**** PROVIDED MATERIAL ****

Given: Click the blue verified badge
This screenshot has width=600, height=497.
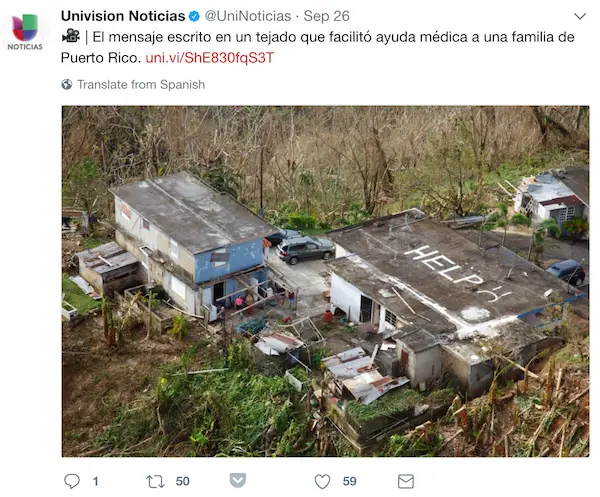Looking at the screenshot, I should point(194,16).
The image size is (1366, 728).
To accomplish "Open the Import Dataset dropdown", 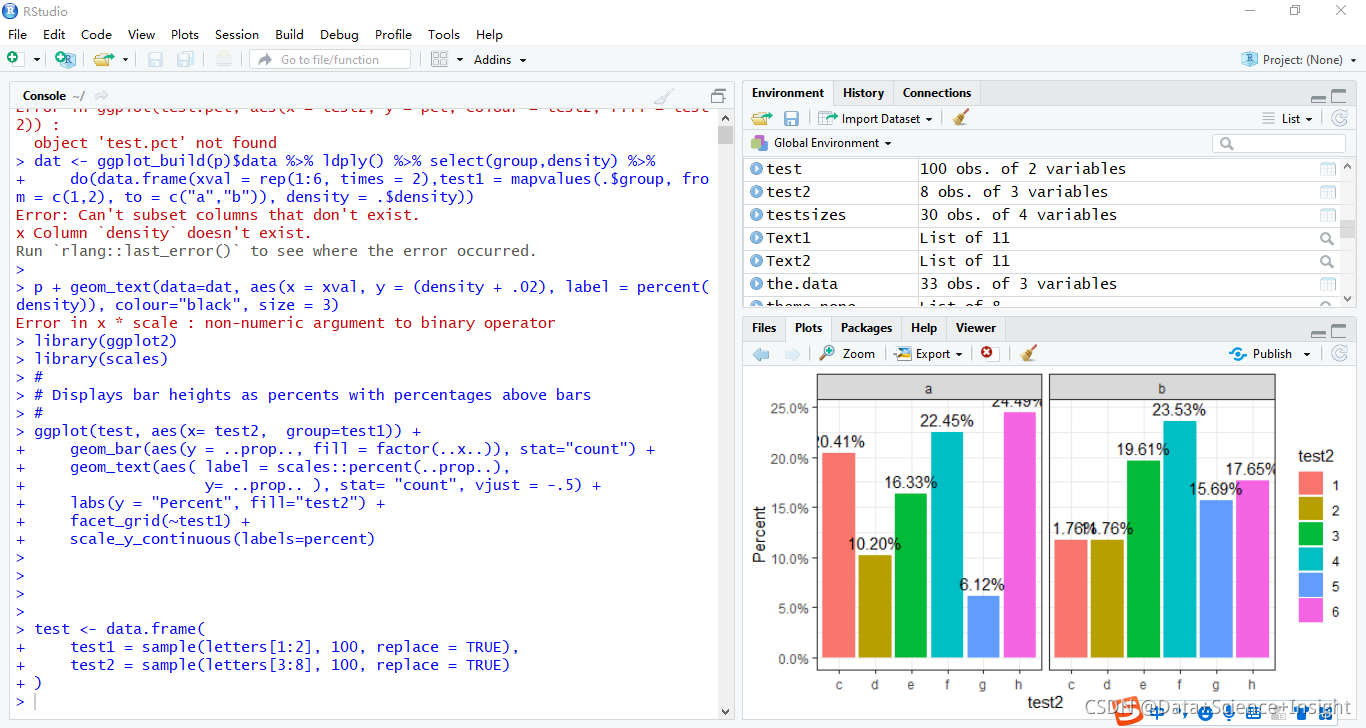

****

◆ **WHAT IS EXPECTED**
Only an exact copy belongs in the answer: the lines from the one containing "The image size is (1366, 728)." through the end of the records, both ends included, minus the pictures.

◆ **RESULT OF THIS EXERCISE**
The image size is (1366, 728).
To accomplish "Open the Import Dataset dropdown", 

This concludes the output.